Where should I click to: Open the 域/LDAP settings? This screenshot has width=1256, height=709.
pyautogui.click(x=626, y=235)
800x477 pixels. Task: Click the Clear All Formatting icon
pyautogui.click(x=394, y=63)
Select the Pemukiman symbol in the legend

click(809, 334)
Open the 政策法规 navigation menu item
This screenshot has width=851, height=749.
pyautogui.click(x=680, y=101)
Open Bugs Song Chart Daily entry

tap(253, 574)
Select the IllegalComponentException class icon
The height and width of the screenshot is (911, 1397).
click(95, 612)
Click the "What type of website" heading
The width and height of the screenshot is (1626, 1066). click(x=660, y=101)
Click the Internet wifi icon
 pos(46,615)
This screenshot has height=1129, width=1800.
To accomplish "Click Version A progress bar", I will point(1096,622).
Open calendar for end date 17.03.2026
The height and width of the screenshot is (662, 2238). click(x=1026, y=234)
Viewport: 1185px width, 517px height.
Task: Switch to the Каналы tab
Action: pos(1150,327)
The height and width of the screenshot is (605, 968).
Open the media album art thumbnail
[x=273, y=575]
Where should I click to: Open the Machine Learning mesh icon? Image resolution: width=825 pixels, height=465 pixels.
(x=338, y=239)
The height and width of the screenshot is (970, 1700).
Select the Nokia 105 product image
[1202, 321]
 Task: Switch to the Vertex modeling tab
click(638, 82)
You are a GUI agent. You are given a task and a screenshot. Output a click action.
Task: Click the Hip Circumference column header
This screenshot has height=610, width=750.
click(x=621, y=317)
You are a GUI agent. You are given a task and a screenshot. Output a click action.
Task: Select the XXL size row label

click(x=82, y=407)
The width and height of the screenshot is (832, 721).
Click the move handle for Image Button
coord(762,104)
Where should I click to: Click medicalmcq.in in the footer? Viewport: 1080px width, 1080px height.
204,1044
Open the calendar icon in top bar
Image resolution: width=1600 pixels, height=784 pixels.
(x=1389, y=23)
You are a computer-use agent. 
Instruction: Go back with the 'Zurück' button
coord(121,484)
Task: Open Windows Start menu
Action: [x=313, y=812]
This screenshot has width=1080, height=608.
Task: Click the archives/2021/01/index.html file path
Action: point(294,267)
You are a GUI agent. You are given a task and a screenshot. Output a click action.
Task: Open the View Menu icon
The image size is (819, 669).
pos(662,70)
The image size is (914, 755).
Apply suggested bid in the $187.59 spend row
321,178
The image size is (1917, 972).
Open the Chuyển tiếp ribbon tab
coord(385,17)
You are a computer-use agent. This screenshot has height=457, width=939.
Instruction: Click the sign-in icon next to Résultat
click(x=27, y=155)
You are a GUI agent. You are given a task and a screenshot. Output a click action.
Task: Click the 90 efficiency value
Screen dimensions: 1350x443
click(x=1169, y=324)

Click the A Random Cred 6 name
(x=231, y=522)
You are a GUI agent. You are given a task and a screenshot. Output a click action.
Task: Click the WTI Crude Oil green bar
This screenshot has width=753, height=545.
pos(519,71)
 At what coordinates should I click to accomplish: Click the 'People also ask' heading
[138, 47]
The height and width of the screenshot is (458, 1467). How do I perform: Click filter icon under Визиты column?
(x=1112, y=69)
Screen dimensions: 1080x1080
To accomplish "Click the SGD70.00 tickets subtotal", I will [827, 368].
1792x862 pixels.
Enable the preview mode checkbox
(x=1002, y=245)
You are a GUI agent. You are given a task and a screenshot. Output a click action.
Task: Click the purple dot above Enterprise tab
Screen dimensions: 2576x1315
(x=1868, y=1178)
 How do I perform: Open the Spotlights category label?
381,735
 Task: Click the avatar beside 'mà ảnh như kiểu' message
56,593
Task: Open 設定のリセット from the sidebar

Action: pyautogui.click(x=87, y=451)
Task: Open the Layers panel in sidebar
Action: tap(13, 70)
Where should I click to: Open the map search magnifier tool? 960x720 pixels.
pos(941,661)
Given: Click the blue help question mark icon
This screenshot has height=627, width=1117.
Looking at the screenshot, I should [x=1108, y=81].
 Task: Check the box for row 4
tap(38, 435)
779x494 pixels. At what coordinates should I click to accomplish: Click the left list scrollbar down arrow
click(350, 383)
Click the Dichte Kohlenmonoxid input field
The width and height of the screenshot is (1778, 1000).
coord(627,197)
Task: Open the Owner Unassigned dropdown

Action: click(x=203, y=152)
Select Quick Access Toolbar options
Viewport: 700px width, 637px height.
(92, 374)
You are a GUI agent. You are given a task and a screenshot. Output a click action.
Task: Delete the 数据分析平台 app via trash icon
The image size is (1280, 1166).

WORK REQUIRED: The answer must consist of every line from the entries that holds the string "computer".

ANSWER:
You are a computer-use agent. 
You are a computer-use agent. This screenshot has height=457, width=939.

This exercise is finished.